Phase 2 Implementation (Stacking Restoration):
    Extracted from MergeController to provide shared model selection logic
    for both MergeController and MetaModelController.

Selection Strategies:
    - ALL: Use all available models
    - BEST: Use single best model by metric
    - TOP_K: Use top K models by metric
    - EXPLICIT: Use explicitly named models
    - REGEX: Use models matching pattern (future)
    - THRESHOLD: Use models above/below metric threshold (future)

Example:
    >>> from nirs4all.controllers.shared import ModelSelector
    >>> from nirs4all.operators.data.merge import BranchPredictionConfig
    >>>
    >>> selector = ModelSelector(prediction_store, context)
    >>> config = BranchPredictionConfig(branch=0, select="best", metric="rmse")
    >>> selected = selector.select_models(["PLS", "RF", "XGB"], config, branch_id=0)
    >>> print(selected)  # ["PLS"] (assuming PLS has best RMSE)
"""

from typing import Any, Dict, List, Optional, Tuple, TYPE_CHECKING

import numpy as np

from nirs4all.core.logging import get_logger
from nirs4all.operators.data.merge import (
    BranchPredictionConfig,
    SelectionStrategy,
)

if TYPE_CHECKING:
    from nirs4all.data.predictions import Predictions
    from nirs4all.pipeline.config.context import ExecutionContext

logger = get_logger(__name__)



[docs]
class ModelSelector:
    """Utility class for selecting models based on validation metrics.

    Handles model ranking and selection strategies (all, best, top_k, explicit)
    for per-branch prediction collection and stacking operations.

    This class is shared between MergeController and MetaModelController
    to avoid code duplication.

    Attributes:
        prediction_store: Prediction storage instance.
        context: Execution context.
        LOWER_IS_BETTER_METRICS: Set of metrics where lower values are better.
    """

    # Metrics where lower values are better (for ascending sort)
    LOWER_IS_BETTER_METRICS = {"rmse", "mse", "mae", "mape", "log_loss", "nrmse", "nmse", "nmae"}

    def __init__(
        self,
        prediction_store: "Predictions",
        context: "ExecutionContext",
    ):
        """Initialize the model selector.

        Args:
            prediction_store: Prediction storage instance.
            context: Execution context.
        """
        self.prediction_store = prediction_store
        self.context = context
        self._score_cache: Dict[str, Dict[str, float]] = {}


[docs]
    def select_models(
        self,
        available_models: List[str],
        config: BranchPredictionConfig,
        branch_id: int,
    ) -> List[str]:
        """Select models from available models based on config.

        Args:
            available_models: List of available model names in the branch.
            config: Per-branch prediction configuration.
            branch_id: Branch identifier.

        Returns:
            List of selected model names.

        Raises:
            ValueError: If explicit model selection references unknown models.
        """
        strategy = config.get_selection_strategy()

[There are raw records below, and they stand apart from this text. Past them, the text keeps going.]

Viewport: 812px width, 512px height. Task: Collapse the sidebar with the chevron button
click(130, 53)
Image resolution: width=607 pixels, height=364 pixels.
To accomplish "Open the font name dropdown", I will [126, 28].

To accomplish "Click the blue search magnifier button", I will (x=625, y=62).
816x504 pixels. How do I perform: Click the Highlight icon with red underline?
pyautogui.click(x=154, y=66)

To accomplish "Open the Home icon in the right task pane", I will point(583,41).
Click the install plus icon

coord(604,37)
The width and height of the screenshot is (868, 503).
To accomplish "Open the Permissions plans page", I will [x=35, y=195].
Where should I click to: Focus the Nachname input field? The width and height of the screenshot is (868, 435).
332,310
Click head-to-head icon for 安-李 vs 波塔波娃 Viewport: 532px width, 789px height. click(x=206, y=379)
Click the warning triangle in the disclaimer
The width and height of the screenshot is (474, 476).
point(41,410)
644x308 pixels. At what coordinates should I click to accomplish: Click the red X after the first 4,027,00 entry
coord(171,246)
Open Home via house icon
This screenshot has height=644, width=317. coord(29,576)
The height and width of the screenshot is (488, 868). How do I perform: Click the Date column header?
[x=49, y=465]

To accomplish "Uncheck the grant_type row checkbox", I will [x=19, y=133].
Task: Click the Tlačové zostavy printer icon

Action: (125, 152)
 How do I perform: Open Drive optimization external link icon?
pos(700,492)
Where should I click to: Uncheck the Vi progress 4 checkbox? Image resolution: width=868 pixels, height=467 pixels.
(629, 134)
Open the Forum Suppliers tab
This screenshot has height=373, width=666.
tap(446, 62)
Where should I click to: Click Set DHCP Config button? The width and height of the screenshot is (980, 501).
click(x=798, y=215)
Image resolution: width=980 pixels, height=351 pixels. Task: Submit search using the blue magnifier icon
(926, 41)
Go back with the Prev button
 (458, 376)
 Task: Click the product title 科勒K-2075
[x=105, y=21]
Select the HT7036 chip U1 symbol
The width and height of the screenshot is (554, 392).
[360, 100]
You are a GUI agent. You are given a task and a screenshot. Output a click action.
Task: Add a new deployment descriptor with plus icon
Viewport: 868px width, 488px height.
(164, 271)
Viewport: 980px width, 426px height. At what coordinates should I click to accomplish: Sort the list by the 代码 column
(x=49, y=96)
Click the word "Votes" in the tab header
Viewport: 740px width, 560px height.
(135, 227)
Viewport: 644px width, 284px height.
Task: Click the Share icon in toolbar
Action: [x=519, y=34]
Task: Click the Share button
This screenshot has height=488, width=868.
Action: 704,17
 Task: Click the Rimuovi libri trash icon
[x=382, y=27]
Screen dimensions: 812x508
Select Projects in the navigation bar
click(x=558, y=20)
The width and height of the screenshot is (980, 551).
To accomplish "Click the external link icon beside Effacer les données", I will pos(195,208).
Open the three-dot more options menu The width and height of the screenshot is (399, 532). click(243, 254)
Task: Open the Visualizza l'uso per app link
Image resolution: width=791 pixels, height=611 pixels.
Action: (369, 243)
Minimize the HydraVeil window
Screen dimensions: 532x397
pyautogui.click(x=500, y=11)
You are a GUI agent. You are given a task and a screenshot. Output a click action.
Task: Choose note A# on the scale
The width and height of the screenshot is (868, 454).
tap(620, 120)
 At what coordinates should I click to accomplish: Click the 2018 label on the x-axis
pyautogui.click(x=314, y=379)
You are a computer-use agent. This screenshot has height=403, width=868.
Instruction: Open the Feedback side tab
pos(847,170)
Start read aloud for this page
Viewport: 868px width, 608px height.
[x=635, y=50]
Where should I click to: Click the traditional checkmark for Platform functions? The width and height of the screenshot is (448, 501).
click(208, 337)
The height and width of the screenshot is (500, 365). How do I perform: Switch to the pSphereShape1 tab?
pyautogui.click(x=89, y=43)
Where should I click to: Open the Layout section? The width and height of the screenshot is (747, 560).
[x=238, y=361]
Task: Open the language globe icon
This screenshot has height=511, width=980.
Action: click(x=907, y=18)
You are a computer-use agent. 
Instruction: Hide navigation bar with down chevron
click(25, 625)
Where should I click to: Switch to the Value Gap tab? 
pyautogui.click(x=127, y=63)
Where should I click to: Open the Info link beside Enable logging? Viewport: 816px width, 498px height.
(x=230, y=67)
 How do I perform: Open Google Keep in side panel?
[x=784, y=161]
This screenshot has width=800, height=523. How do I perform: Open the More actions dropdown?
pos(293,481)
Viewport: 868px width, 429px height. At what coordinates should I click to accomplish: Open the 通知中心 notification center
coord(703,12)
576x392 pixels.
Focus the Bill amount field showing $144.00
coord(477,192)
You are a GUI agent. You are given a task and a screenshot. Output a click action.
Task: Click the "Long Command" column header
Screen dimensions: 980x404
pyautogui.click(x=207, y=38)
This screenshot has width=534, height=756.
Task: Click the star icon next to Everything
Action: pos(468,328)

        if strategy == SelectionStrategy.ALL:
            return available_models

        elif strategy == SelectionStrategy.BEST:
            return self._select_best(
                available_models,
                config.metric,
                branch_id,
            )

        elif strategy == SelectionStrategy.TOP_K:
            assert isinstance(config.select, dict)
            k = config.select.get("top_k", 1)
            return self._select_top_k(
                available_models,
                k,
                config.metric,
                branch_id,
            )

        elif strategy == SelectionStrategy.EXPLICIT:
            assert isinstance(config.select, list)
            return self._select_explicit(
                available_models,
                config.select,
                branch_id,
            )

        # Fallback to all
        return available_models


    def _select_best(
        self,
        available_models: List[str],
        metric: Optional[str],
        branch_id: int,
    ) -> List[str]:
        """Select the single best model by validation metric.

        Args:
            available_models: List of available model names.
            metric: Metric to rank by (default: rmse).
            branch_id: Branch identifier.

        Returns:
            List with single best model name, or empty if no valid scores.
        """
        ranked = self._rank_models_by_metric(
            available_models, metric or "rmse", branch_id
        )
        return [ranked[0]] if ranked else []

    def _select_top_k(
        self,
        available_models: List[str],
        k: int,
        metric: Optional[str],
        branch_id: int,
    ) -> List[str]:
        """Select top K models by validation metric.

        Args:
            available_models: List of available model names.
            k: Number of models to select.
            metric: Metric to rank by (default: rmse).
            branch_id: Branch identifier.

        Returns:
            List of top K model names.
        """
        ranked = self._rank_models_by_metric(
            available_models, metric or "rmse", branch_id
        )
        return ranked[:min(k, len(ranked))]

    def _select_explicit(
        self,
        available_models: List[str],
        model_names: List[str],
        branch_id: int,
    ) -> List[str]:
        """Select explicitly named models.

        Args:
            available_models: List of available model names.
            model_names: Explicit list of model names to select.
            branch_id: Branch identifier.

        Returns:
            List of selected model names (intersection with available).

        Raises:
            ValueError: If any named model is not available.
        """
        available_set = set(available_models)
        selected = []

        for name in model_names:
            if name in available_set:
                selected.append(name)
            else:
                logger.warning(
                    f"Explicit model '{name}' not found in branch {branch_id}. "
                    f"Available models: {available_models}. Skipping."
                )

        return selected

    def _rank_models_by_metric(
        self,
        available_models: List[str],
        metric: str,
        branch_id: int,
    ) -> List[str]:
        """Rank models by validation metric score.

        Args:
            available_models: List of available model names.
            metric: Metric name to rank by.
            branch_id: Branch identifier.

        Returns:
            List of model names sorted by metric (best first).
        """
        model_scores: List[Tuple[str, float]] = []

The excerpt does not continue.